There were things under things, as well as things inside things.

15

But that was another occasion. This time, I am alone with my brother, who is considerably taller. He had summoned me. He had a strip of newspaper in his hand. He had a magnifying glass that he must actually have taken from our father’s table. He told me to look and I saw the print on the flimsy news-sheet grown larger, but I knew the glass did this. I did not know why he had to show me this news-print. I did not read. If he wanted to show me something, it should be something more attractive, more suitable altogether. “Don’t go away,” he said, “it will happen in a minute.” The sun was hot on our backs. The pear branch cast its late-summer shadow toward the crab-apple tree. “Now,” he said. Under the glass, on the paper, a dark spot appeared; almost instantaneously the newspaper burst into flames.

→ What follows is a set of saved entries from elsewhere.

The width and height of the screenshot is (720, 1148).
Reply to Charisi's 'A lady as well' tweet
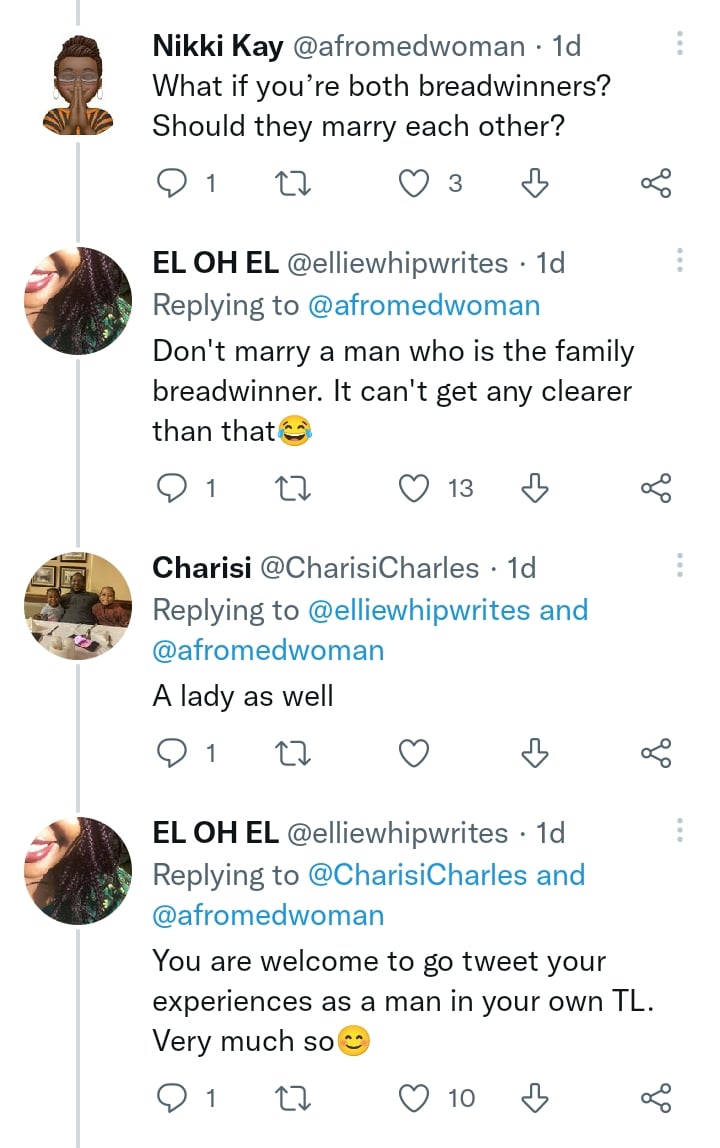click(x=174, y=753)
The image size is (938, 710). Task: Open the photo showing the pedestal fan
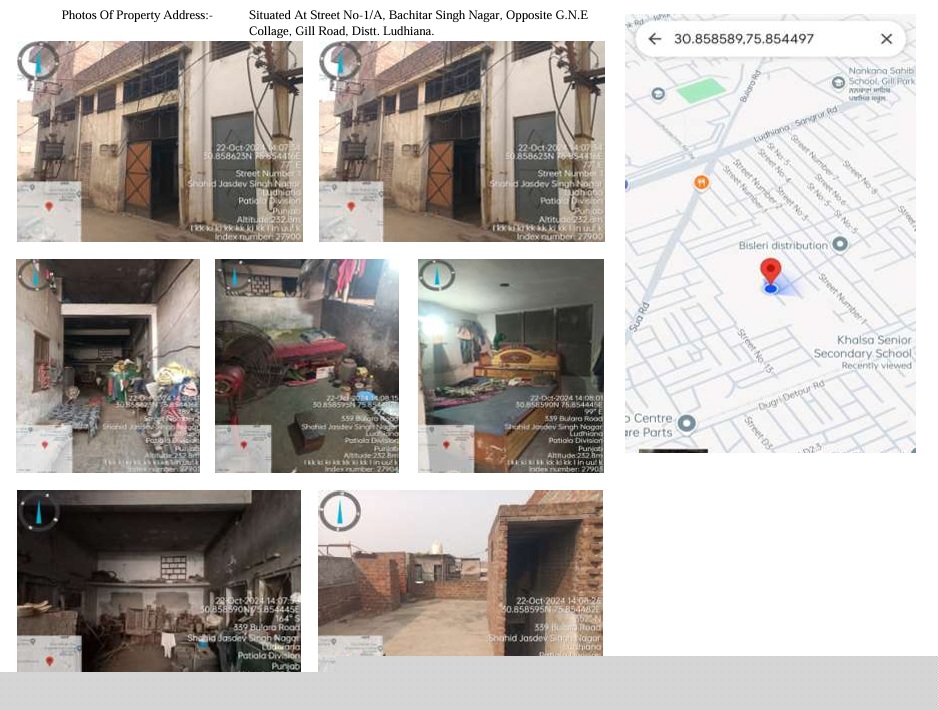pos(306,365)
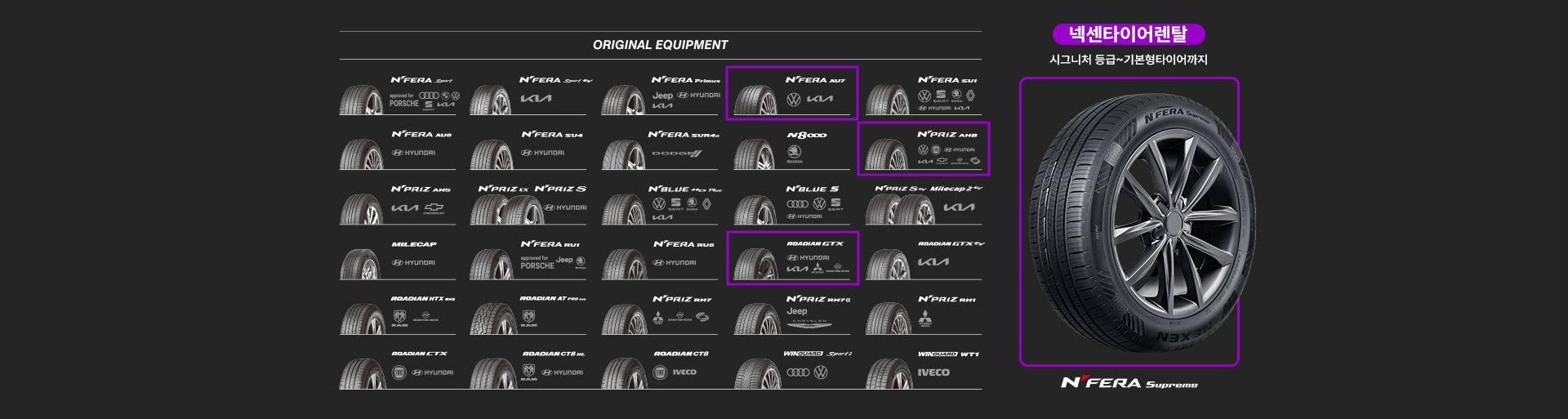Viewport: 1568px width, 419px height.
Task: Click the Audi logo under WINGUARD Sport 2
Action: tap(798, 372)
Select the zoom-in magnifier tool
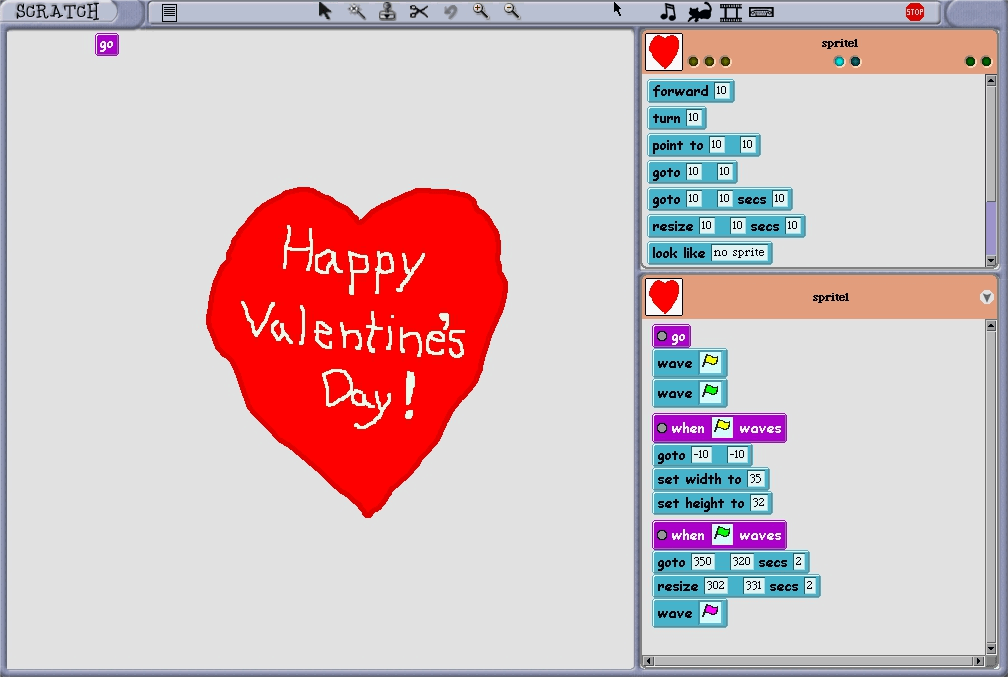The image size is (1008, 677). tap(480, 12)
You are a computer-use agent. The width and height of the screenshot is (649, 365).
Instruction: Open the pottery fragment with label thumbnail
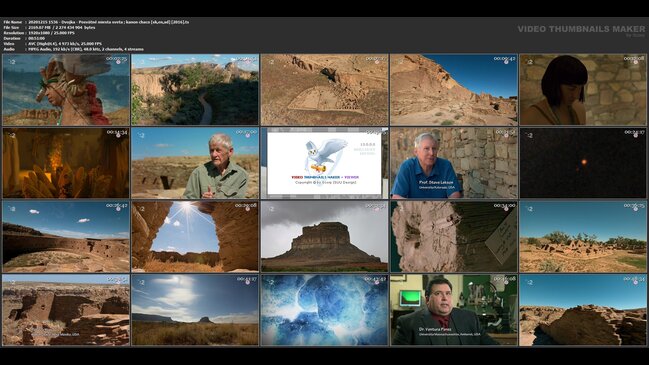point(454,237)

It was inevitable that a tall, bearded figure should appear from the Ark-like door of the outdoor study. The study was not flat on the ground but set on a series of square stone pillar-like foundations. Our father came down the steps. This picture could be found in an old collection of Bible illustrations or thumbed-over discarded reproductions of, say, the early nineteenth-century French painter, David. It is a period piece, certainly. Yet its prototype can be found engraved on Graeco-Roman medallions or outlined against the red or black background of jars or amphorae of the classic Greek period. I have said that from my reclining yet propped-up, somewhat Madame Récamier-like position on the couch, I face the wide-open double door. At the foot of the couch is the stove. Placed next the stove is the cabinet that contains the more delicate glass jars and the variously shaped bottles and Aegean vases. In the wall space, on the other side of the double door, is another case or cabinet of curiosities and antiques; on top of this case there are busts of bearded figures — Euripides? Socrates? Sophocles, certainly. There is the window now as you turn that corner, at right angles to this cabinet, and then another case that contains pottery figures and some more Greek-figure bowls. Then, the door to the waiting room. At right angles again, there is the door that leads through the laboratory-like cupboard-room or alcove, to the hall. These two last doors, the entrance door and the exit door, as I call them, are shut. The wall with the exit door is behind my head, and seated against that wall, tucked into the corner, in the three-sided niche made by the two walls and the back of the couch, is the Professor. He will sit there quietly, like an old owl in a tree. He will say nothing at all or he will lean forward and talk about something that is apparently unrelated to the progression or unfolding of our actual dream-content or thought association. He will shoot out an arm, sometimes somewhat alarmingly, to stress a point. Or he will, always making an “occasion” of it, get up and say, “Ah — now — we must celebrate this,” and proceed to the elaborate ritual — selecting, lighting — until finally he seats himself again, while from the niche rises the smoke of burnt incense, the smoldering of his mellow, fragrant cigar.

16

Length, breadth, thickness, the shape, the scent, the feel of things. The actuality of the present, its bearing on the past, their bearing on the future. Past, present, future, these three — but there is another time-element, popularly called the fourth-dimensional. The room has four sides. There are four seasons to a year. This fourth dimension, though it appears variously disguised and under different subtitles, described and elaborately tabulated in the Professor’s volumes — and still more elaborately detailed in the compilations of his followers, disciples, and pseudo-disciples and imitators — is yet very simple. It is as simple and inevitable in the building of time-sequence as the fourth wall to a room. If we alter our course around this very room where I have been talking with the Professor, and start with the wall to my left, against which the couch is placed, and go counter-clockwise, we may number the Professor’s wall with the exit door 2, the wail with the entrance door (the case of pottery images and flat Greek bowls) 3, and the wall opposite the couch 4. This wall actually is largely unwalled, as the space there is left vacant by the wide-open double doors.